(Pixel coordinate grounding data)
[Start of Attachment]
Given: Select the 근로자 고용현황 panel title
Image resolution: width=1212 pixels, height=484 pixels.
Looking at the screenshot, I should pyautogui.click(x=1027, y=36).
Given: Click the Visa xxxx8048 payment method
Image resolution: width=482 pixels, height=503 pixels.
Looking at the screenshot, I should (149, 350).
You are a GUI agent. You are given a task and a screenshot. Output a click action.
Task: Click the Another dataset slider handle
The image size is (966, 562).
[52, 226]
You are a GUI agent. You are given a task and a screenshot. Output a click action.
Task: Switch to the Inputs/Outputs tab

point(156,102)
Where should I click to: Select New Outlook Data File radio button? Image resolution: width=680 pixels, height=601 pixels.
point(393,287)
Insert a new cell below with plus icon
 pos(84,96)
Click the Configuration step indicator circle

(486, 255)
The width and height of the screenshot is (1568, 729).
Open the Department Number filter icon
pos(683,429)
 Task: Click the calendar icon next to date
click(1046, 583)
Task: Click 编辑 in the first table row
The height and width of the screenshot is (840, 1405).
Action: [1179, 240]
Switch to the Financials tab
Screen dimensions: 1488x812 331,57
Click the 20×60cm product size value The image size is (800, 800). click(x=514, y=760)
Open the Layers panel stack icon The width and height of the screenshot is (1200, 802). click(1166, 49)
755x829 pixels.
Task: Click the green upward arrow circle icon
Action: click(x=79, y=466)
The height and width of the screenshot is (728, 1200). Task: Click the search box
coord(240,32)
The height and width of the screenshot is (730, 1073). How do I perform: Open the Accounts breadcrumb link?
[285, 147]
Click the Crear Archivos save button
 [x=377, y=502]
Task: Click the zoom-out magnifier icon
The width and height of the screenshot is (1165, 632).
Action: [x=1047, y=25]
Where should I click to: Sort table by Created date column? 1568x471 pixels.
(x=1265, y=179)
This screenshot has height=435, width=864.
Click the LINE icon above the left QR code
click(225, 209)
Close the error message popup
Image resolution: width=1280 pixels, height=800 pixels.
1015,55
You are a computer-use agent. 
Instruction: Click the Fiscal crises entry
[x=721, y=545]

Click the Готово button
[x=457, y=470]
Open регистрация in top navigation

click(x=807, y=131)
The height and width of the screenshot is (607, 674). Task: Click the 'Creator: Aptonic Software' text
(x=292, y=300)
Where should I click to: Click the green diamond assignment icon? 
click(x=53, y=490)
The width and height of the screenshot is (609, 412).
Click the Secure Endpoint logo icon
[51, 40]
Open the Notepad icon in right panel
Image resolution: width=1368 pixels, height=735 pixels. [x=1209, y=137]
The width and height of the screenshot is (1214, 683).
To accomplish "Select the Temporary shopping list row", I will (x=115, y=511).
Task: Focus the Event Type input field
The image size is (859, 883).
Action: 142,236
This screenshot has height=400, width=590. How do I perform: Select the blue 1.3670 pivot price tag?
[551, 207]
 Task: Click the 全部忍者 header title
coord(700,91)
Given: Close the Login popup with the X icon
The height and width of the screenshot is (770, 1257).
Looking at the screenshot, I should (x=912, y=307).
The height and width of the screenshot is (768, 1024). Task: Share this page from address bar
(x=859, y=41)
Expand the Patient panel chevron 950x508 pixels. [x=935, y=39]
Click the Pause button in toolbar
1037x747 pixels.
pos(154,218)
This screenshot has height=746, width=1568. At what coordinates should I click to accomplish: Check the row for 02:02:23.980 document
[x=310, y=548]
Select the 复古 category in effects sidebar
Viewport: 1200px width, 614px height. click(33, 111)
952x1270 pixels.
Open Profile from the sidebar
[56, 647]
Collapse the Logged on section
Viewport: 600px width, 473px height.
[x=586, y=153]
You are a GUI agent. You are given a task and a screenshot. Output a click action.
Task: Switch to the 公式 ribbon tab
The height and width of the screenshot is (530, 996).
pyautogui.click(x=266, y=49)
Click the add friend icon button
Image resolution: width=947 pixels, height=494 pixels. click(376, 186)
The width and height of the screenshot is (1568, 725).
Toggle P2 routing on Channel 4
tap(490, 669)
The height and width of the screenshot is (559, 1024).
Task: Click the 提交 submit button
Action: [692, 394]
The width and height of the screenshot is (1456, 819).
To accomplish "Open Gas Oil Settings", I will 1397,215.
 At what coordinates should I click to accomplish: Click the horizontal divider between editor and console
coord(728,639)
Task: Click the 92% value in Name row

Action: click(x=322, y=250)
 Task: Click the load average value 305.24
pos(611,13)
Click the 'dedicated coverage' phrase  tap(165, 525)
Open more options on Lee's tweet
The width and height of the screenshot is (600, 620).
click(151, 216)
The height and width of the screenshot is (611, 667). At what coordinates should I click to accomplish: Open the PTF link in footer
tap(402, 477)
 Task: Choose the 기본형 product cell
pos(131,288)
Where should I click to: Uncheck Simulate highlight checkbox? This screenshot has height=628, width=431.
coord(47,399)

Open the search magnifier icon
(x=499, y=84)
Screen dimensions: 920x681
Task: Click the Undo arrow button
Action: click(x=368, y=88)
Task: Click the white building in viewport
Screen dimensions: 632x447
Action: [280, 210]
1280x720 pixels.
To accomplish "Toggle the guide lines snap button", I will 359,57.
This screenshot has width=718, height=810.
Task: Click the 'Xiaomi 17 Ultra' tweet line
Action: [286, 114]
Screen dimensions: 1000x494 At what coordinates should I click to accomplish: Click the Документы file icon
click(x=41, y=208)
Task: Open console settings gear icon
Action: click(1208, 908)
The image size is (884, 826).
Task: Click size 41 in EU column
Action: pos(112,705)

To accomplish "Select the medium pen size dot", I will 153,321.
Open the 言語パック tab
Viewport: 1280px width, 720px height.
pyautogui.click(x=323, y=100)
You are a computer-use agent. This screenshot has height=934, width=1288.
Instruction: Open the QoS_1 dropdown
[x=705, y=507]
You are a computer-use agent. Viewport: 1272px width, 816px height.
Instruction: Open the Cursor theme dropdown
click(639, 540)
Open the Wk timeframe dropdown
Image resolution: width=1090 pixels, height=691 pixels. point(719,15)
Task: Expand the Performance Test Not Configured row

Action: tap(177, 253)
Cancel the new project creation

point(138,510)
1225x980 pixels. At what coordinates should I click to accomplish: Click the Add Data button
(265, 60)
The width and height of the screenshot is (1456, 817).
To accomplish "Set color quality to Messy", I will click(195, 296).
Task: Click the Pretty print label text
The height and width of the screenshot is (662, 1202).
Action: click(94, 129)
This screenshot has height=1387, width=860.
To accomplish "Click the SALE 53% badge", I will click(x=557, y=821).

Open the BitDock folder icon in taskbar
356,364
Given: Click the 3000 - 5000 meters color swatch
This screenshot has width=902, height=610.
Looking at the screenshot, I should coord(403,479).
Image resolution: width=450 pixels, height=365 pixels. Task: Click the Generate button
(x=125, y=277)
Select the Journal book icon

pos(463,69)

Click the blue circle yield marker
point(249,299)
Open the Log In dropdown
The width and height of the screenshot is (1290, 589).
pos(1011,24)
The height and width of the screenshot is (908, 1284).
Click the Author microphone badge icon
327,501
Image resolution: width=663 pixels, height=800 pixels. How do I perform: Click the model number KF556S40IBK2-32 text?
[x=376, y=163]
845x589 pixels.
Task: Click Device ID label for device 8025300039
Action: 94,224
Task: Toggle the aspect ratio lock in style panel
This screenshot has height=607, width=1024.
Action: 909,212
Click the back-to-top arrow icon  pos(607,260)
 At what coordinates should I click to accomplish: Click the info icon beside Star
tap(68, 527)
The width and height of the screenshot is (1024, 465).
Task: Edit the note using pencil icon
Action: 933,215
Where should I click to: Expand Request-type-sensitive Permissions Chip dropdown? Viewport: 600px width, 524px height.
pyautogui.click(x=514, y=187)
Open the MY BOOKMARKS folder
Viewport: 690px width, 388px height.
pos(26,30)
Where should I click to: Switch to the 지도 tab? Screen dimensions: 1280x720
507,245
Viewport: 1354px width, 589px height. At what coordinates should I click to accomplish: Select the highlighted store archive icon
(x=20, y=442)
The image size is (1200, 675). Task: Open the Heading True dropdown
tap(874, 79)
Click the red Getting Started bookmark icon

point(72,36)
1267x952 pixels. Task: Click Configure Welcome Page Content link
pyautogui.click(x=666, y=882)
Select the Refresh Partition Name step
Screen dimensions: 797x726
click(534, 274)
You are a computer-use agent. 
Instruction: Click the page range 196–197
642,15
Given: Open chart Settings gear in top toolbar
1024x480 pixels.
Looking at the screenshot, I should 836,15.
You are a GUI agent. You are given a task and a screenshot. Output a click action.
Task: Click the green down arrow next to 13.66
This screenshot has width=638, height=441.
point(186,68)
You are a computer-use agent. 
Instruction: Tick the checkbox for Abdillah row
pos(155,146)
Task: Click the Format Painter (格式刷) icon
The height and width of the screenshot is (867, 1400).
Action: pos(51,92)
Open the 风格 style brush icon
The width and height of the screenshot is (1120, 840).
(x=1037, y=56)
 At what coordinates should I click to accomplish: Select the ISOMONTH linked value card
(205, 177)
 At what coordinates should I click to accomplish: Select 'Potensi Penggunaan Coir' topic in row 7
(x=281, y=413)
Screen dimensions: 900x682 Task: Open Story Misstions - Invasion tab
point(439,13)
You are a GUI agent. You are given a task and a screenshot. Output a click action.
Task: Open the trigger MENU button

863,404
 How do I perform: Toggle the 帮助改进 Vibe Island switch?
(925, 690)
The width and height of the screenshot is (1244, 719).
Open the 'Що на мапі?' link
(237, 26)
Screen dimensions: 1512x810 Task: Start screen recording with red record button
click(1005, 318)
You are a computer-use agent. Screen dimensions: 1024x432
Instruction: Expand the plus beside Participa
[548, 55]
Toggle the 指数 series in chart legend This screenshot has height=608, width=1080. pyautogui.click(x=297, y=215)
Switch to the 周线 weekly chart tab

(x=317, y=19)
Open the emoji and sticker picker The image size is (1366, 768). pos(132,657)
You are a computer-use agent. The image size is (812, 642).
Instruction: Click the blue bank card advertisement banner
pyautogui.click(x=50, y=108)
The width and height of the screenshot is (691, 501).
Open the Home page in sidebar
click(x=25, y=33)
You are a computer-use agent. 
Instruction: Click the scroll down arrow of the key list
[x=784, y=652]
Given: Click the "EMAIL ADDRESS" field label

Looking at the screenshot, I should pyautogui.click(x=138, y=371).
[End of Attachment]
> _The problem_:
In the records above, find each line with the word "toolbar" and copy it out.

> _Result_:
Click the Pause button in toolbar
Given: Open chart Settings gear in top toolbar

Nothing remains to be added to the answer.